§ Tarefa proposta A
Reescreva em forma de lista o parágrafo da matéria sobre direitos humanos na Ásia que começa com "Em entrevista à Repórter Brasil". Mantenha os fatos principais.
§ Tarefa proposta B
Segundo a matéria sobre direitos humanos na Ásia, em que cidade se concentram as discussões do VII Colóquio Internacional de Direitos Humanos?
§ Tarefa proposta C
Dê prosseguimento à matéria sobre direitos humanos na Ásia a partir da última frase apresentada.

Direitos Humanos

Sistema de Justiça é problema principal na Ásia, diz ativista

"A polícia não investiga, os promotores não processam, e há corrupção no Judiciário", resume Michael Anthony, da Comissão Asiática de Direitos Humanos, diante de violações praticadas em Estados autoritários do continente
Por Fernanda Campagnucci
 08/11/2007

Michael: países asiáticos têm sistema
de "Injustiça" (Foto: Leandro Vianna)

Ele é responsável por divulgar ao mundo a situação dos direitos humanos na Ásia, como ativista da Comissão Asiática de Direitos Humanos – uma articulação de organizações não-governamentais de todo o continente. Michael Anthony está no Brasil para participar do VII Colóquio Internacional de Direitos Humanos, que concentra discussões sobre o tema em São Paulo até sábado (10).

Em entrevista à Repórter Brasil, o ativista explica que a defesa dos direitos humanos na Ásia esbarra na ausência de um sistema de Justiça confiável. "Em países desenvolvidos, você chama a polícia para resolver um problema. Na Índia, no Sri Lanka ou no Paquistão, você pode nem querer chamá-los, porque isso pode trazer ainda mais problemas", descreve. A tortura por parte de agentes do Estado também, confirma, são práticas recorrentes.

Sobre a China, Michael ressalta que o país, além da repressão interna, não cumpre as suas responsabilidades, mantendo relações comerciais e sustentando governos de países como Mianmar e Sudão e outros países que têm graves problemas de direitos humanos. "Se a China quer estabilidade nas transações comerciais, não deveria apoiar ditaduras". 

Leia a seguir a entrevista com o ativista que atua no continente onde não há um mecanismo de proteção regional como o Comitê Africano de Direitos Humanos ou a Comissão Interamericana de Direitos Humanos da Organização dos Estados Americanos (OEA), compostas pelos governos de países que fazem parte dos continentes.

§ Material coletado
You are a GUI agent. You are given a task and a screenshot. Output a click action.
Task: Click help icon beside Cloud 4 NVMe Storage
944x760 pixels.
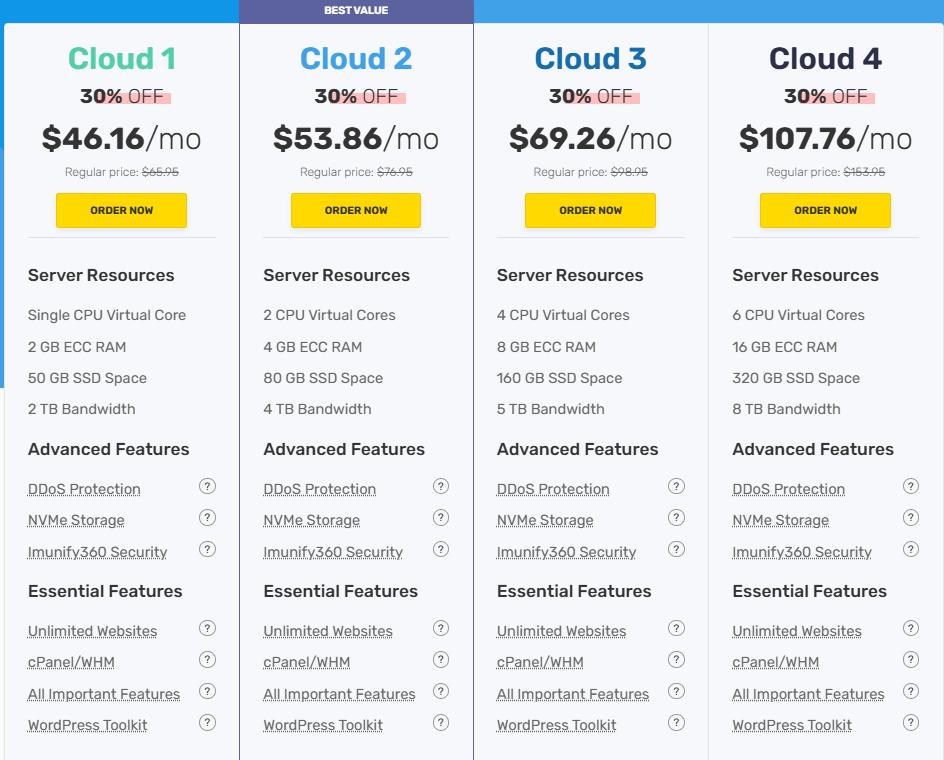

§ Resposta do exercício A
- A defesa dos direitos humanos na Ásia esbarra na ausência de um sistema de Justiça confiável, segundo o ativista em entrevista à Repórter Brasil.
- Em países desenvolvidos, chama-se a polícia para resolver um problema.
- Na Índia, no Sri Lanka ou no Paquistão, chamar a polícia pode trazer ainda mais problemas.
- A tortura praticada por agentes do Estado é recorrente.

§ Resposta do exercício B
Em São Paulo.

§ Resposta do exercício C
Repórter Brasil – Com que tipos de caso a Comissão Asiática de Direitos Humanos lida?
Michael Anthony – Lidamos, por exemplo, com o sistema instituído pelo governo indiano para distribuir comida às pessoas mais pobres. Apesar da existência de uma lei que garante o direito à alimentação, há corrupção. A comida é roubada e vendida no mercado negro. Trabalhamos para descobrir como isso acontece. Há crianças que morrem de fome, e o país exporta alimentos. Essa é uma violação de um direito fundamental, o direito à alimentação.

As prisões são outro problema. Na maioria dos países da Ásia, a polícia não funciona corretamente. É corrupta e preguiçosa. A polícia prende, bate e tortura até a pessoa confessar crimes que não cometeu. Ela pode até ser liberada caso tenha dinheiro ou conexões políticas. Em muitos lugares da Ásia, o sistema de Justiça e investigação de crimes é mais parte do problema do que solução. Em países desenvolvidos, você chama a polícia para resolver um problema. Na Índia, no Sri Lanka ou no Paquistão, você pode nem querer chamá-los, porque isso pode trazer ainda mais problemas.

Essas são as principais violações de direitos humanos na Ásia?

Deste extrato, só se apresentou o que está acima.